Como tantos otros argentinos, Joaquín se siente orgulloso de ser patagónico, región en la que habita desde hace casi cuarenta años. Sin embargo, nació y creció a escasos 25 kilómetros del Obelisco porteño. En sus años de infancia en aquella localidad del conurbano, había un caudillejo conservador, que supo ser intendente en períodos dictatoriales y también electo por el voto popular. Las malas lenguas locales, solían atribuirle enormes capacidades de ingesta alcohólica. Durante alguna campaña política, el tipo se descolgó con que su partido vecinal iba a ser el que llevara el subterráneo hasta el pago chico de Joaquín.

Ya sabe el imaginario popular que muchas de las promesas dirigenciales suelen tener escasa consistencia. Pero en aquel momento a nadie se le había ocurrido todavía anunciar que el tendido de vías del tren subterráneo crecería diez kilómetros por año. Ese fue uno de los ofrecimientos vaporosos que alguno formuló mucho tiempo después y que, por supuesto, nunca se cumplió.
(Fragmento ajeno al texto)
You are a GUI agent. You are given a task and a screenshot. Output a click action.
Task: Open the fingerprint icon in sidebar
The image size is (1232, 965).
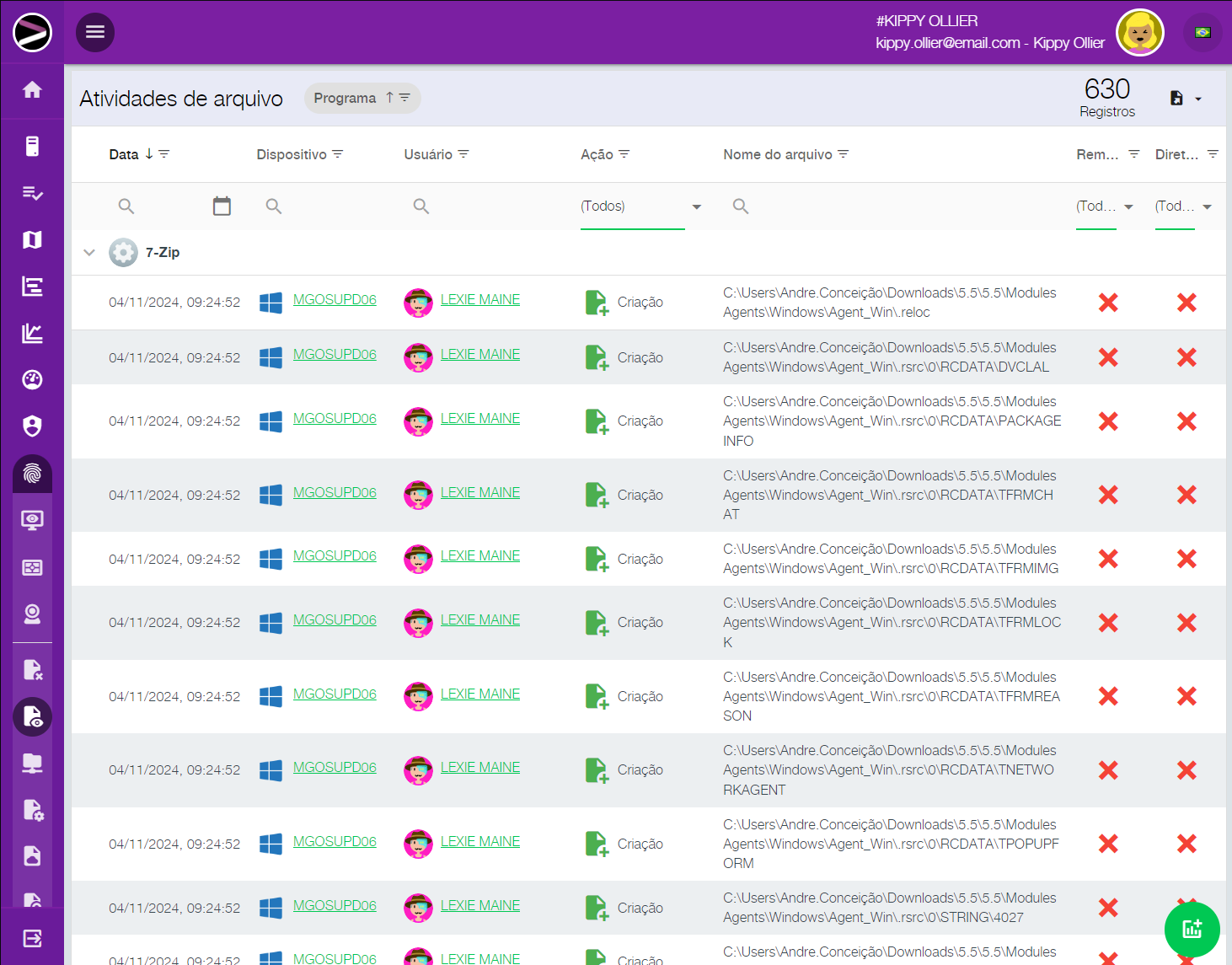(x=32, y=474)
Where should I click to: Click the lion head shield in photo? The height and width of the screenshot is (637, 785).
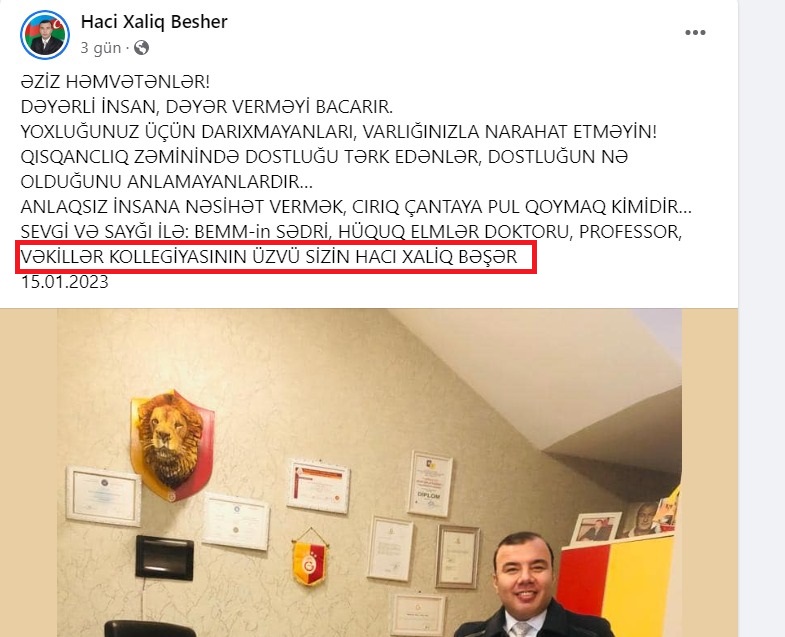(172, 445)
Pero no dejaba de ser una proposición atractiva y hasta razonable y útil. El subte es más seguro, más rápido y menos contaminante que el transporte terrestre. Si descontamos, claro, el componente de asbesto que está prohibido desde 2003 pero aún sigue existiendo en algunas formaciones del metro porteño.
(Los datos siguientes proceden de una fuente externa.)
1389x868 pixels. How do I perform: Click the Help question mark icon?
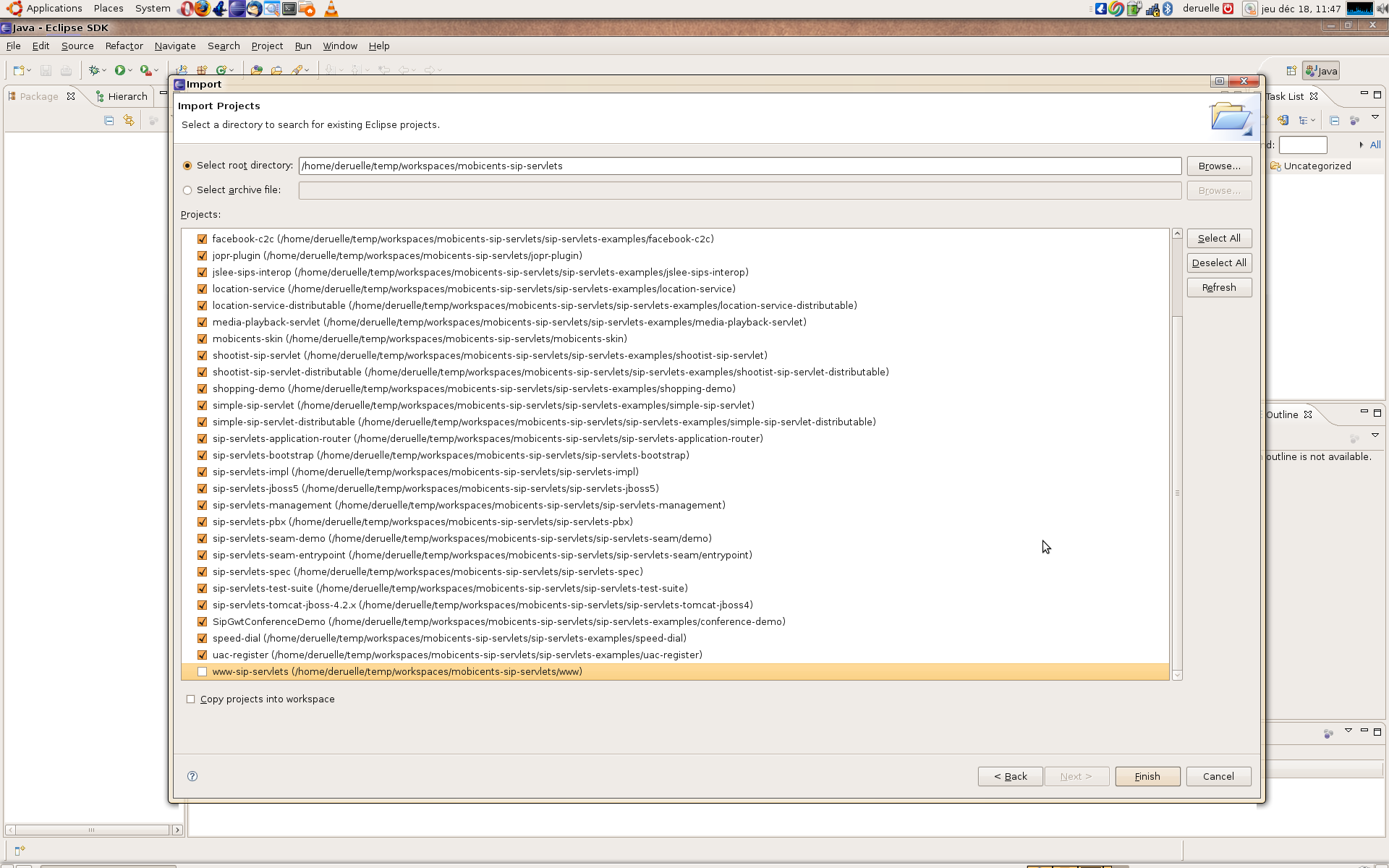(192, 776)
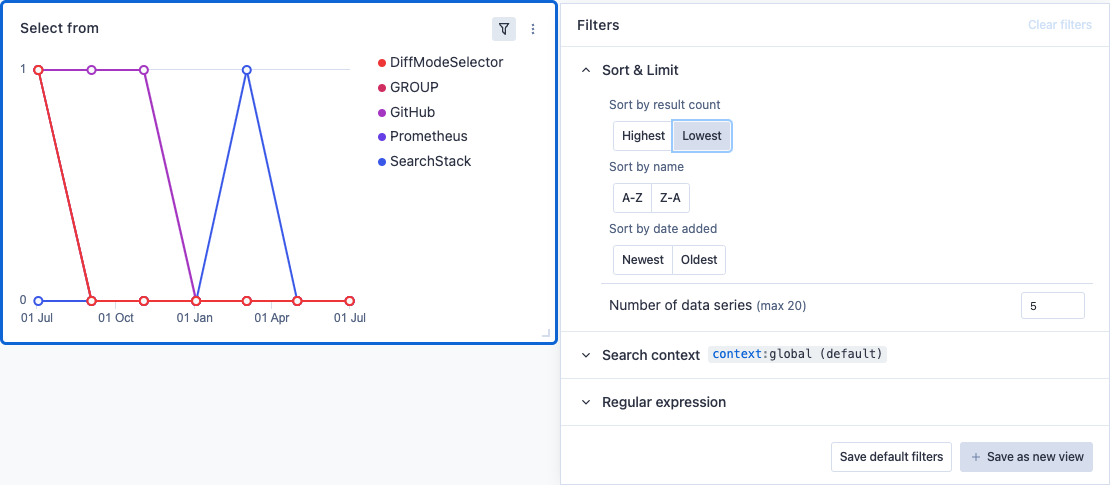Select the Prometheus legend entry
This screenshot has height=485, width=1110.
pyautogui.click(x=423, y=137)
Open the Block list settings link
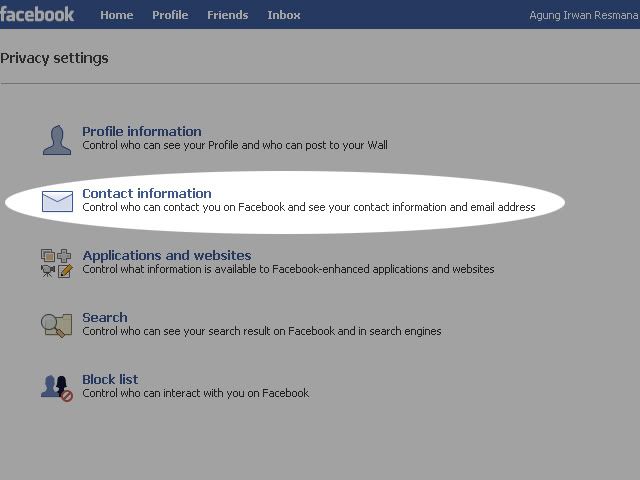 point(110,379)
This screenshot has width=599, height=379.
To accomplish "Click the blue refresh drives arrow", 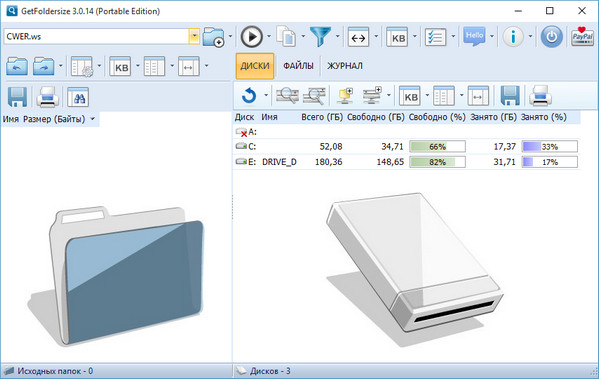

Otras promesas, en cambio, son inconfesables pues resultarían piantavotos.

Ya lo reconoció un expresidente argentino de triste memoria que, después de consumar sus latrocinios, reconoció alegremente: “Y si decía lo que iba a hacer, ¿quién me hubiera votado?”. Junto al desguace del Estado, la picaresca era lo suyo. No obstante, el tipo tenía una aguda conciencia de que algunas cosas era mejor callarlas para evitarse sanciones en las urnas.

En nuestros días, piensa Joaquín, se han caído todas las barreras morales y nadie teme decir que en su futuro gobierno los niños no serían los únicos privilegiados, sino apenas una mercadería más. El mismo sujeto que propone la barrabasada anterior revela planes que permitan poner en góndolas nuestros propios órganos. No aclaró cómo se establecería el costo de cada una de esas operaciones, pero es fácil suponer que quedaría librado al arbitrio del “Mercado”.
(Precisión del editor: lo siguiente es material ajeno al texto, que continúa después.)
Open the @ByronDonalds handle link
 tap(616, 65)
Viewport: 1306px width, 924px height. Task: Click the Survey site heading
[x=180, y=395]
Un político tránsfuga que ahora milita en la oposición dice que no compra la idea de la dolarización, pero igualmente coquetea con el susodicho anterior, que es quien la enarbola como estandarte de campaña.

El propio arquitecto de esa iniciativa en una nación hermana (Ecuador) desaconseja la aplicación de la medida en nuestro país, pero de todos modos allí siguen, juntos y revueltos, el maestro y sus epígonos.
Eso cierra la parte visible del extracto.